Satisfied with the living room he took the robes and socks and headed upstairs to deposit them in the hamper. He looked around the room and shook his head. It looked like a tornado had whirled through. He flicked his wand and all discarded clothes flew into the hamper. He definitely was not going to try to suss out exactly which clothes were clean and which weren't. Picking up a pair of Dora's shoes he went to the closet and threw them in. The shoes landed on top of a box and the sight of it caused him to lurch back and sit on the bed. Running a hand through his hair he continued to look at it. There was nothing really alarming about the box, but he knew what it held.

After Dora had moved in they had decided that not using the bigger bedroom was silly. So they had spent an entire weekend rearranging things, using a paint charm to change the colour of the walls from white to a light green and replacing the bed, where Remus was sure he was conceived. After they were done it had seemed a different room completely. Which was what they had bee going for. If it hadn't been he would never have been able to so much as spend more than a few minutes in there, let alone sleep.

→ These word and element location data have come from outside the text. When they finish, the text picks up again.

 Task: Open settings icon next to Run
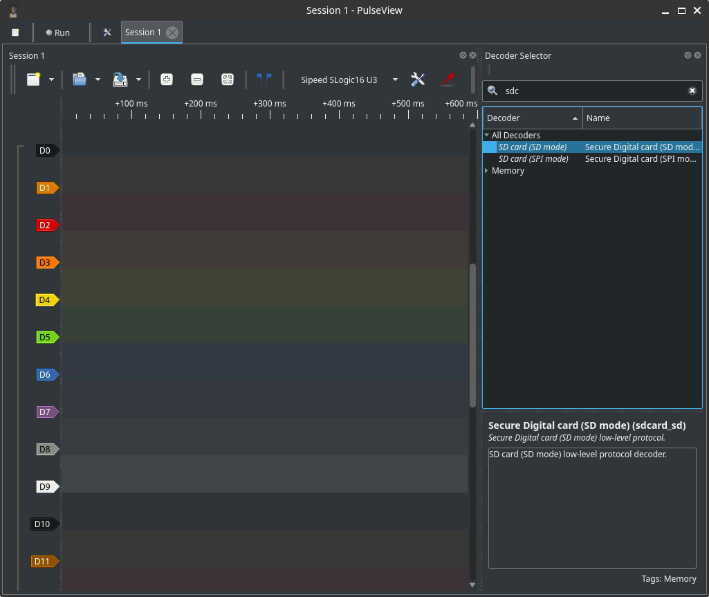tap(107, 33)
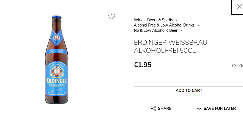243x119 pixels.
Task: Click the heart wishlist icon
Action: coord(111,17)
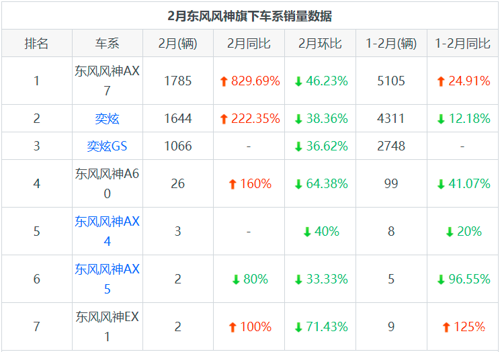Click the red up arrow beside 24.91%
The height and width of the screenshot is (352, 500).
tap(441, 81)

He didn't like to think of the night his parents had been murdered. At first he had been haunted by the images seared into his mind. Seeing the dark mark, finding his father but still somehow hoping that his mother had survived. Then going into the very room he now sat in and finding her sprawled, dead. She had still been warm, death only just setting in.

So it had been necessary to change the room, make it his and Dora's and not the place that his mother had died. When they had been cleaning out the room, they had simply boxed up his parent's things and stored them away. Now here was this box, one of the many that held the remnants of two people.

Slowly he stood and strode across the room back to the closet. Crouching down he pulled the box out and carried it over to the bed, where he set it and again looked at it. It was much too heavy to simply contain clothes. Taking up his wand he used it to slice through the tape that held it closed.

The first item he saw was a leather bound book, the brown covering was worn and embossed on the front were the words "It's only when we truly know and understand that we have a limited time on earth - and that we have no way of knowing when our time is up - that we will begin to live each day to the fullest, as if it was the only one we had..." He remembered this book well.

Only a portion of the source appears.